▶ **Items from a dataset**
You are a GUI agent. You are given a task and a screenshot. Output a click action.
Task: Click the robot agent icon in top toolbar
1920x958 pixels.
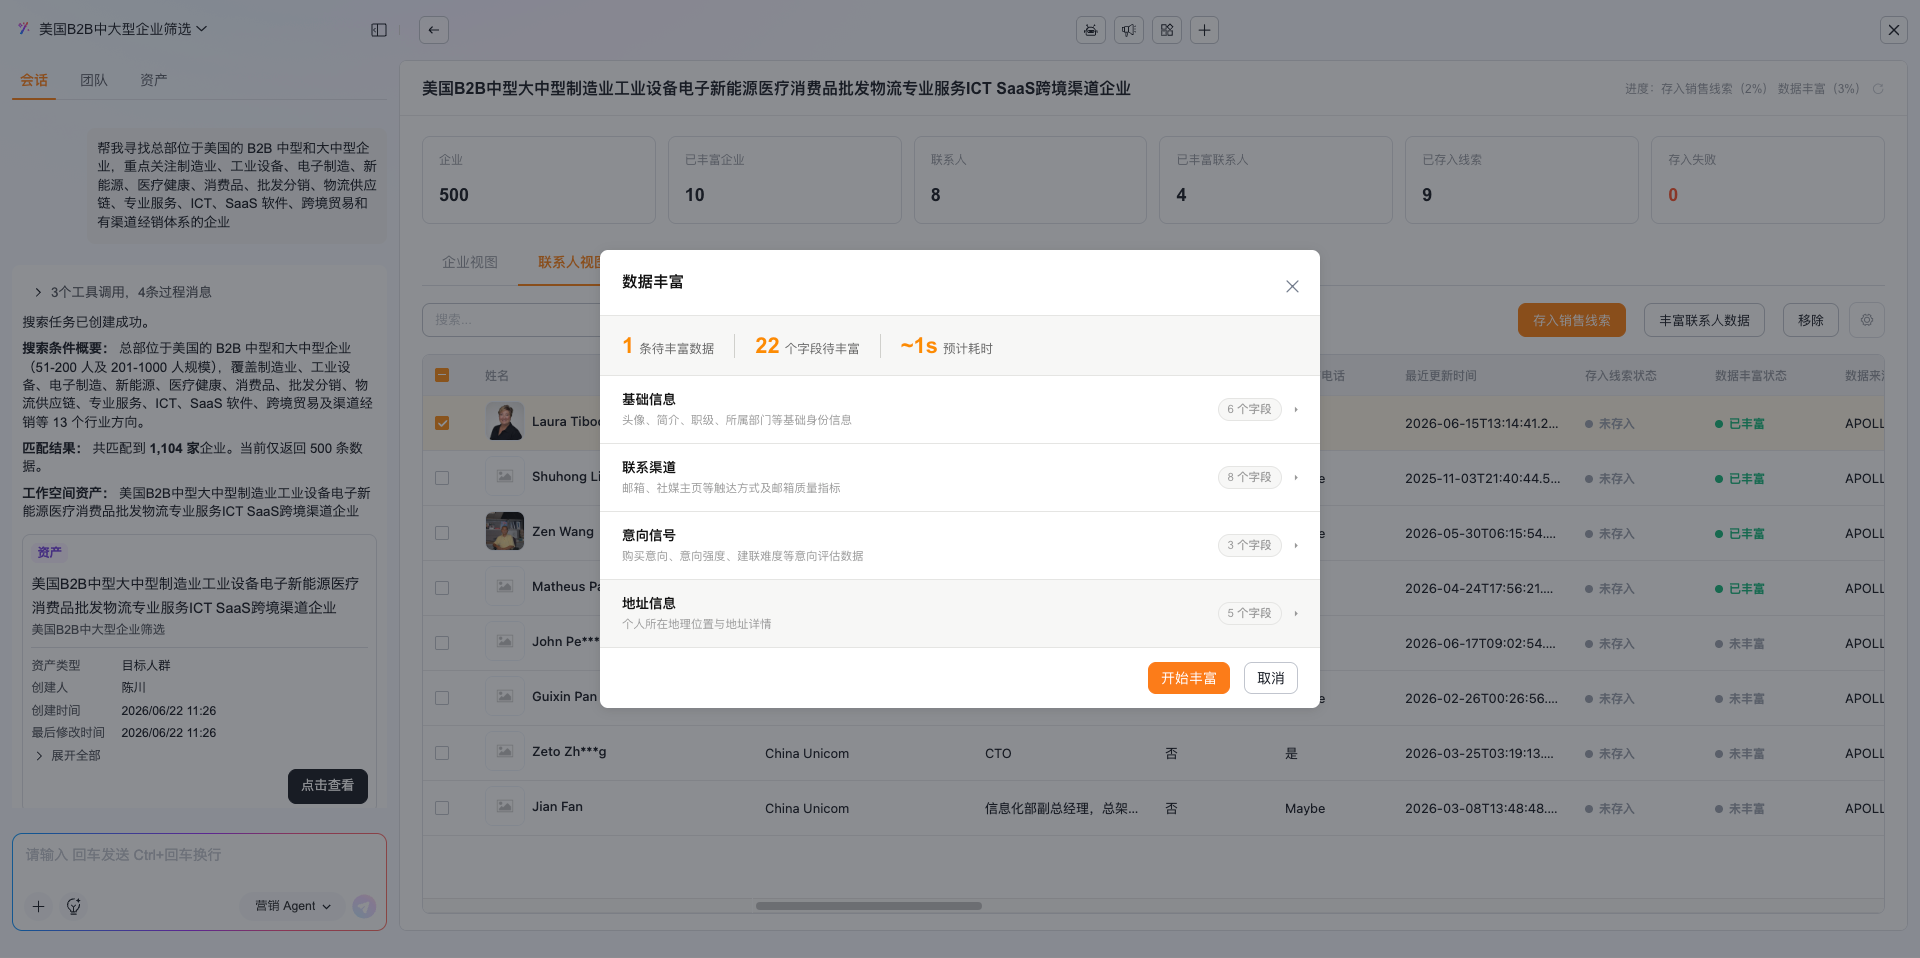pos(1091,30)
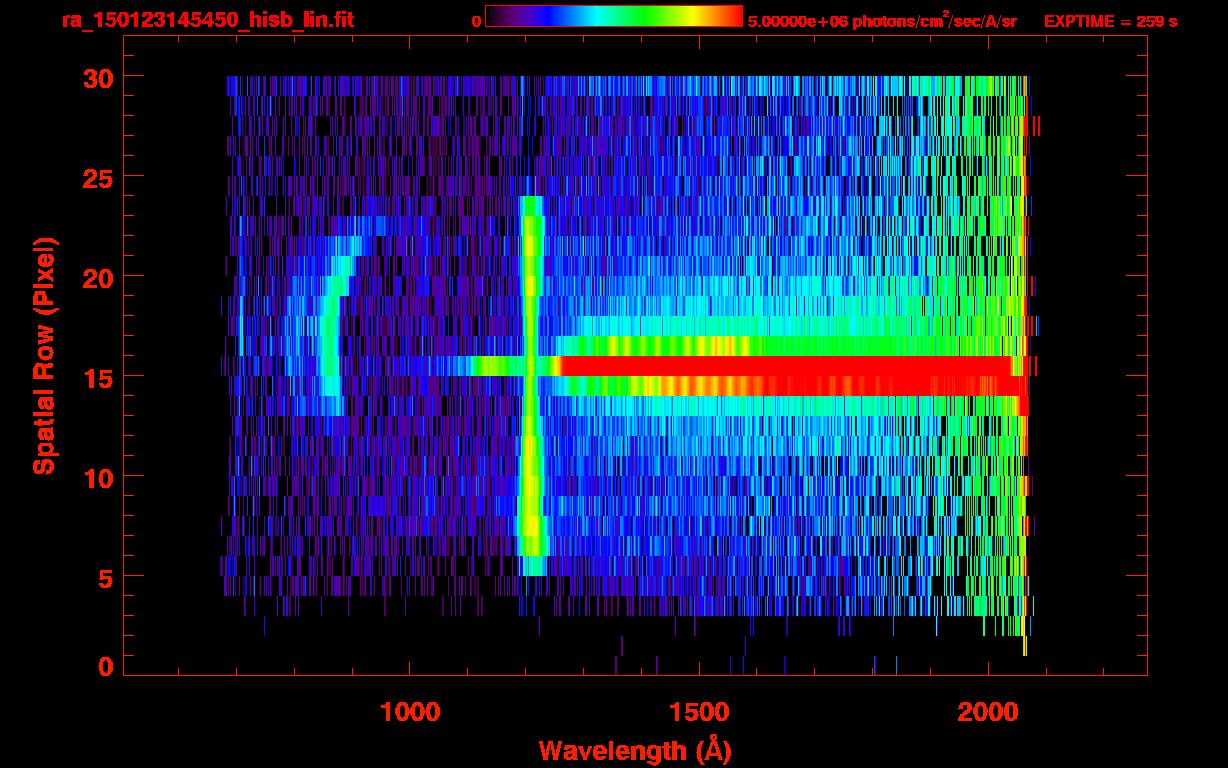Click the 2000 wavelength tick label
Screen dimensions: 1228x768
(x=988, y=712)
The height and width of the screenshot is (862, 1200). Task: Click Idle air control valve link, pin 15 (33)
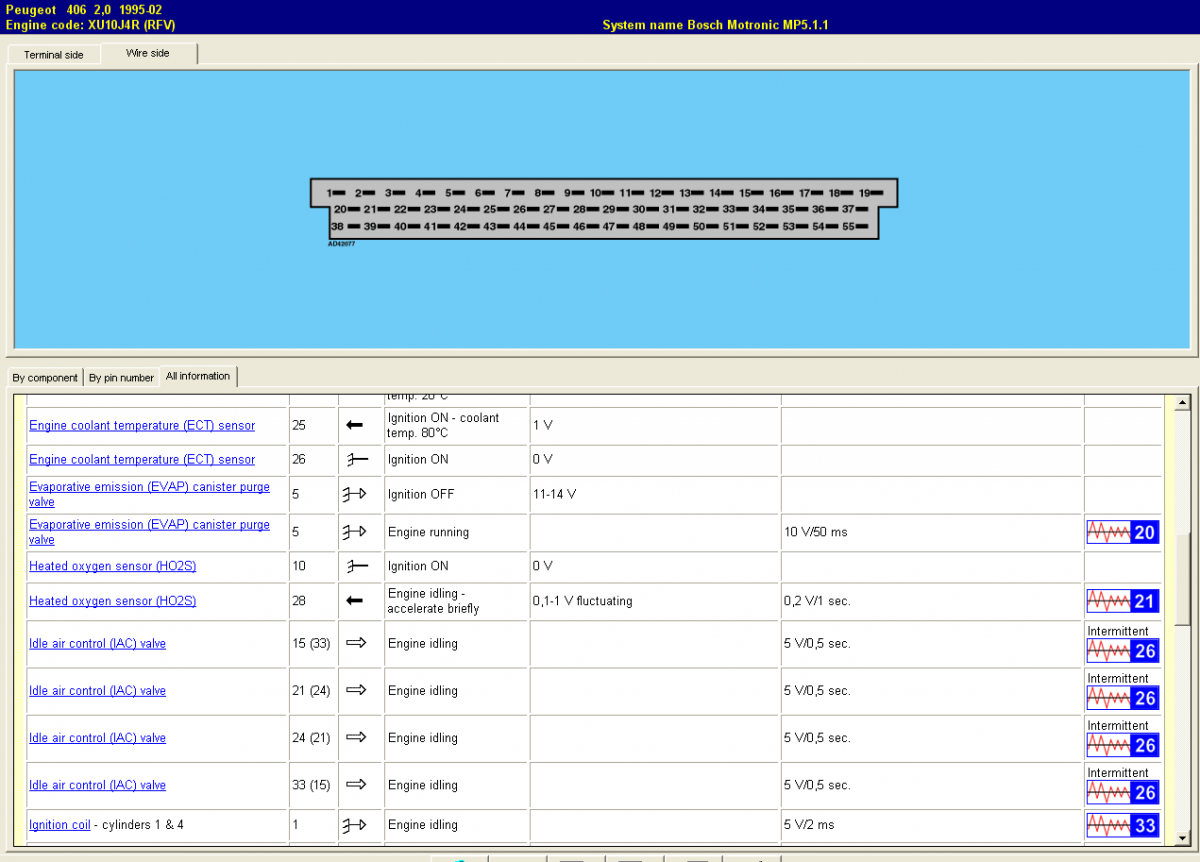coord(97,644)
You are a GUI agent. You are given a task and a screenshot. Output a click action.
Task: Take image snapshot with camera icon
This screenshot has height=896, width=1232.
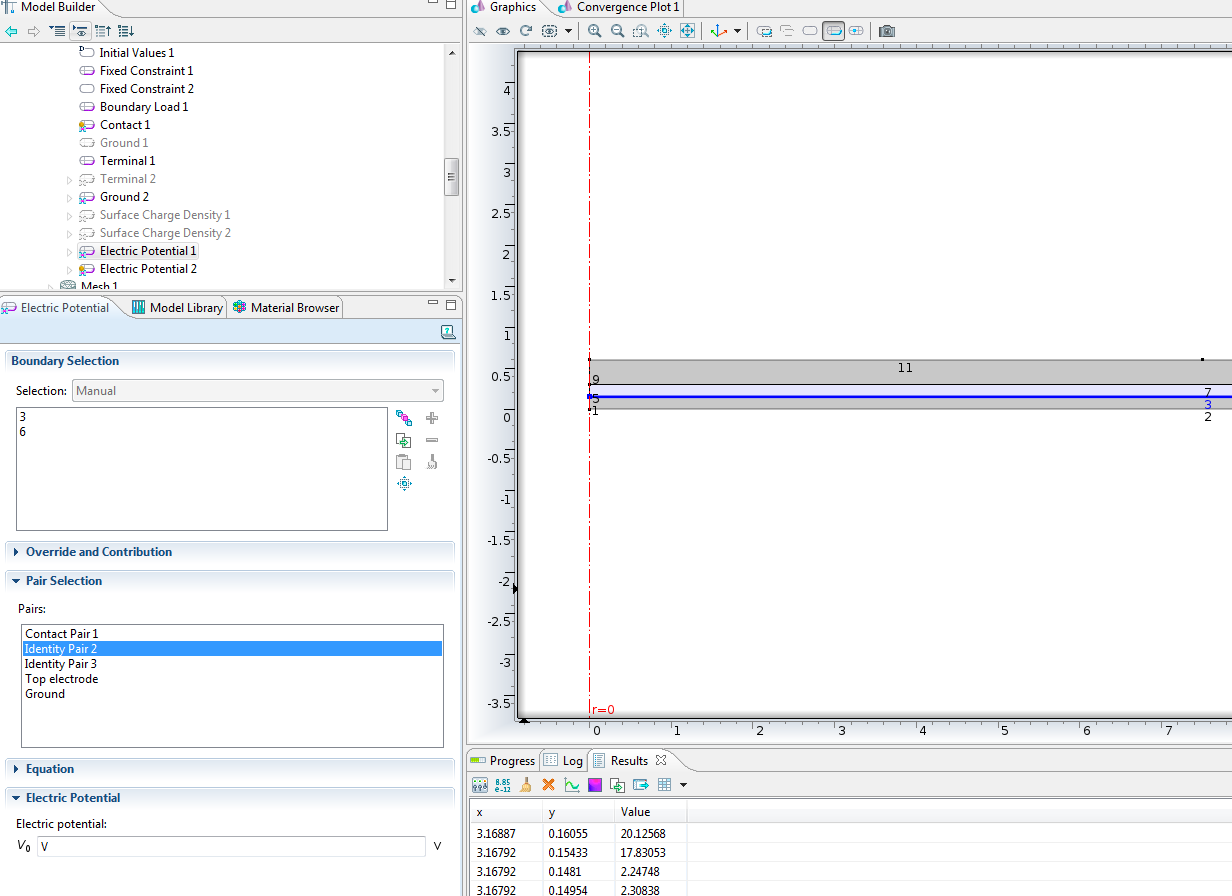[886, 31]
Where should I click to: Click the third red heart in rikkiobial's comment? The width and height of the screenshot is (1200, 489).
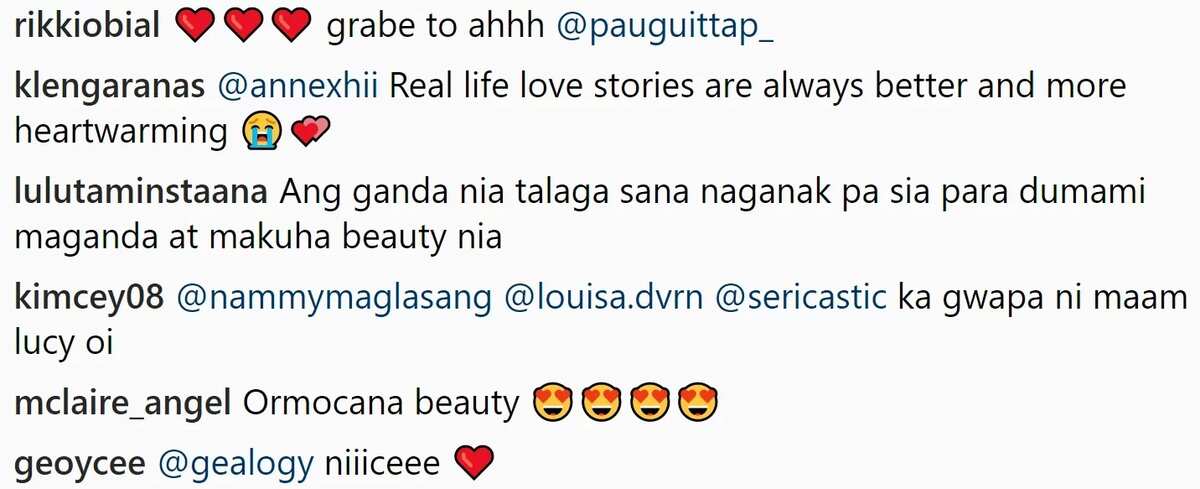[293, 29]
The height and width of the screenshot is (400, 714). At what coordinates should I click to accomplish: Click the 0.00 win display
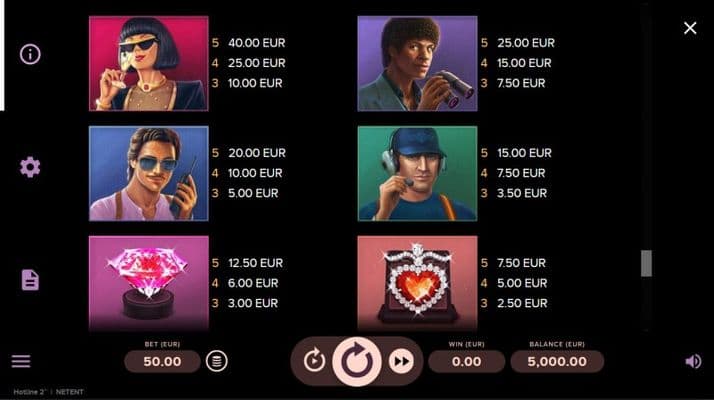click(466, 361)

▶ **Aim of the exercise**
Each line with the word "icon" in the records above belongs in the result; copy all of them.

▶ **Solved problem**
Task: Click the robot agent icon in top toolbar
Task: Take image snapshot with camera icon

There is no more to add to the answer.